Fair enough. But I should point out that the same commentators who overplayed the Cards’ injury risks in the preseason probably underplayed the shakiness of the Cards’ chief competitors. The Astros, for example, are an old team, plain and simple, and it’s no surprise that some of their best players have spent time on the shelf this year. Same goes for the Cubs — they’ve got an old lineup and a fledgling pitching staff: a recipe for the DL if there ever was one. So yes, the Cards have been lucky when it comes to health, but relatively speaking that’s not as unexpected as it seems. Which segues nicely into our last point …

Lesson 4: Under Certain Circumstances, You May Expect to Get Lucky

No doubt about it, the 2004 Cards have been lucky.
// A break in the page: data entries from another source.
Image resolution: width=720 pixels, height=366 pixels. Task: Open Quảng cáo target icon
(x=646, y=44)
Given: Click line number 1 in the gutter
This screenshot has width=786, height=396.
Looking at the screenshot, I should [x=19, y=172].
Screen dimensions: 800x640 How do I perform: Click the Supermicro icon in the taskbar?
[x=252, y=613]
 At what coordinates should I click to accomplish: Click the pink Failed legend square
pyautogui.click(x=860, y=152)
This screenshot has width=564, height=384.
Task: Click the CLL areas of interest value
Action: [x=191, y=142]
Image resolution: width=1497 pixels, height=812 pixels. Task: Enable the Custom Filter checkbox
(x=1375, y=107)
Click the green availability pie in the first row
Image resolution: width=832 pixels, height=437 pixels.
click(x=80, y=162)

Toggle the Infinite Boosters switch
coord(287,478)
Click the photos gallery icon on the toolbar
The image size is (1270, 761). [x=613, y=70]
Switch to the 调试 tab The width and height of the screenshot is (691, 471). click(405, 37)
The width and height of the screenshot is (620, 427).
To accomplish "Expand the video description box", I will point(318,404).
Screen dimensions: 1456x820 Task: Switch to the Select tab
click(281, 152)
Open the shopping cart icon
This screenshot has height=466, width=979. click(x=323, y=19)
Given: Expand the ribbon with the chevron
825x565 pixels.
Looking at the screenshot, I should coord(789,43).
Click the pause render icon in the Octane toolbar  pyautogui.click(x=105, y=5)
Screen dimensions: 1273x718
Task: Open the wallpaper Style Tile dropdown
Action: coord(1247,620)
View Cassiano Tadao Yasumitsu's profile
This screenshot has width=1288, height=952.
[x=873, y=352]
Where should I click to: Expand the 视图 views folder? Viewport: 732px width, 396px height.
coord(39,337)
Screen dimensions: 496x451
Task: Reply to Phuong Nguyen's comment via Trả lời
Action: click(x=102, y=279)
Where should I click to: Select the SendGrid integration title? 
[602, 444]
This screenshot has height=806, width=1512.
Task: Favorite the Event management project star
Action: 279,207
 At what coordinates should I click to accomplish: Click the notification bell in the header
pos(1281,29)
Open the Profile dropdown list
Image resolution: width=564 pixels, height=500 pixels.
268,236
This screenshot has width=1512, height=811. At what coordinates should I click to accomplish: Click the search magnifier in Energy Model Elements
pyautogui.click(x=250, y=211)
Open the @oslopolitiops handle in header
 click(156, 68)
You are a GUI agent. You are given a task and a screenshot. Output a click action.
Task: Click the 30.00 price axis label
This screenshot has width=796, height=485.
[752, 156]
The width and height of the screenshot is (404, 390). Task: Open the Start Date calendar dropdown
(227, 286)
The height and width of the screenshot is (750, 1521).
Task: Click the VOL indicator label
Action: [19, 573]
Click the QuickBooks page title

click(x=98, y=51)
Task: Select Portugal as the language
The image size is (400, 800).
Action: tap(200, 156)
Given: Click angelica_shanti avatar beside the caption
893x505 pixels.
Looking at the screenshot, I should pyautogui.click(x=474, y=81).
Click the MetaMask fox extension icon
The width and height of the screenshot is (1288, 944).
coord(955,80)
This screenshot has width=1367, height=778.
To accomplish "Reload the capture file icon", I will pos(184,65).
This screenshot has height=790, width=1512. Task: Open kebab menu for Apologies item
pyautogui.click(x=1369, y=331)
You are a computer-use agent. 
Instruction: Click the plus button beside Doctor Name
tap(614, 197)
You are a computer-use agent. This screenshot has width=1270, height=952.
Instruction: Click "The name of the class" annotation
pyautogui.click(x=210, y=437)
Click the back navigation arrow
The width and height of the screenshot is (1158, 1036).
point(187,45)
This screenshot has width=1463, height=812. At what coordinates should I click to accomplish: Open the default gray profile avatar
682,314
Not supremely lucky, mind you — they’re only one game over their Pythagorean win total, and they haven’t been all that fortunate in relation to their performance elements (for instance, their record in one-run games is worse than their record in all other games). But the Cards have been getting a lot of breaks.

Some of them are scheduling breaks. The Cardinals played their last game against the Chicago Cubs on July 20, which means they played most of their games against their top rival with several Cubs on the DL (and without that Nomar Garciaparra kid I’ve been hearing so much about). The Cards also had a three-game set with the Royals right after they traded Carlos Beltran. They faced Seattle right after they unloaded Freddy Garcia. It’s been that kind of season. Take the other night: the Cards fall behind 3-0 to the Giants; Jerome Williams is cruising on the mound. In the fourth inning, Williams strains his triceps — he’s out of the game. Enter the Giants’ bullpen; dissolve to Cardinals victory.

So yes, they’re lucky. But it’s not as random as you might think. There’s a certain phenomenon at work here, and it even has a name: the “Plexiglas Principle.” Coined by Bill James, the theory says that any team that improves dramatically one season is likely to decline the next season. Conversely, any team that declines dramatically one season is likely to improve the next season. The thinking is that statistical glitches and quirks tend to smooth out over hundreds and hundreds of games.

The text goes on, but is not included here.